Given problem 1: List every percentage figure in the passage on computer affordability below, each with what it measures.
Given problem 2: Condense the paragraph of the passage on computer affordability that begins "There is no indication" into a short bulleted list that keeps its main facts.
Given problem 3: According to the passage on computer affordability, how long did it take personal computers to reach 50 percent penetration among all Americans?

Similarly, Internet access is getting cheaper.
Just as Henry Ford enabled the working class to own an automobile by making the Model T cheaper, computer companies are facilitating computer ownership and Internet access by making them cheaper. According to Jupiter Communications, nearly 50 percent of Americans earning less than $15,000 a year will be online by 2005, just 10 years after the Internet became readily available. By comparison, it took almost 20 years for personal computers to reach 50 percent penetration for all Americans. |
PCs Are Competing with TVs and VCRs |
There is no indication that price decreases and quality increases are slowing down. At these rates, computers may become cheaper than television sets. According to the 1997 Residential Energy Consumption Survey, 98.7 percent of American households own television sets and nearly 75 percent have videocassette recorders. Even low-income individuals can choose a computer over another electronic device. |
The Private Sector Is Giving Away Computers |
Several companies, realizing the potential of a computer-empowered workforce, have begun giving computers to employees.

Record list:
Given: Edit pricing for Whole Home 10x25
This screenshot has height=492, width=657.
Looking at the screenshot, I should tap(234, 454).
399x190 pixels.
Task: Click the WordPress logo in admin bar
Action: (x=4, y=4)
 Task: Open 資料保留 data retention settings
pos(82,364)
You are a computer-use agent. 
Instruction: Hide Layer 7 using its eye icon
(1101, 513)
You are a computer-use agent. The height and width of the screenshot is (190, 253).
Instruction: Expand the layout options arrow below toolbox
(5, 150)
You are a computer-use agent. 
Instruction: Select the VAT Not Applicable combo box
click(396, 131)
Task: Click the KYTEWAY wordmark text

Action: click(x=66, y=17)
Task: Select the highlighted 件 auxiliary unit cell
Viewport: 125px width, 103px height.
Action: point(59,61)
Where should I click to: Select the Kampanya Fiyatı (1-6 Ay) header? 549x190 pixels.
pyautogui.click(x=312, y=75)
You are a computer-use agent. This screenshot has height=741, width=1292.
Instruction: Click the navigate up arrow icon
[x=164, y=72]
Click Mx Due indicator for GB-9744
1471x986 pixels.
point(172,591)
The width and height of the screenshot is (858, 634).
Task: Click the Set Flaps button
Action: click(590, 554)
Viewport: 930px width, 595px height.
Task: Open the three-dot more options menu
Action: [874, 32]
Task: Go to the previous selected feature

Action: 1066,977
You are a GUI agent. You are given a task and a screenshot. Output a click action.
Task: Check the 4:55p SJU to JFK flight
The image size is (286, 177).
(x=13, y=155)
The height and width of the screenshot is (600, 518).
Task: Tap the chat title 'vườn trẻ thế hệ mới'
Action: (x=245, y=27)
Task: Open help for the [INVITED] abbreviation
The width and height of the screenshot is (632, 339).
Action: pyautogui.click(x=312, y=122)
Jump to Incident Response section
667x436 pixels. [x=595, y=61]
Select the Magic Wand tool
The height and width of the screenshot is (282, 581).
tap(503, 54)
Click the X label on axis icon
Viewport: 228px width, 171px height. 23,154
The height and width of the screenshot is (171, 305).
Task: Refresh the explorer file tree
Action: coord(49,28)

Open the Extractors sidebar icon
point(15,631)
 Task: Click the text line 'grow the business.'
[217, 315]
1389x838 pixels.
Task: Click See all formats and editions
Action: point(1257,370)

Exercise solution 1:
- Nearly 50 percent: the share of Americans earning less than $15,000 a year expected to be online by 2005, according to Jupiter Communications
- 50 percent: the penetration that personal computers took almost 20 years to reach among all Americans
- 98.7 percent: the share of American households that own television sets, according to the 1997 Residential Energy Consumption Survey
- Nearly 75 percent: the share of American households that have videocassette recorders

Exercise solution 2:
- Computer prices keep falling and quality keeps rising, with no sign of slowing.
- At these rates, computers may become cheaper than television sets.
- According to the 1997 Residential Energy Consumption Survey, 98.7 percent of American households own televisions and nearly 75 percent have VCRs.
- Even low-income individuals can choose a computer over another electronic device.

Exercise solution 3: Almost 20 years.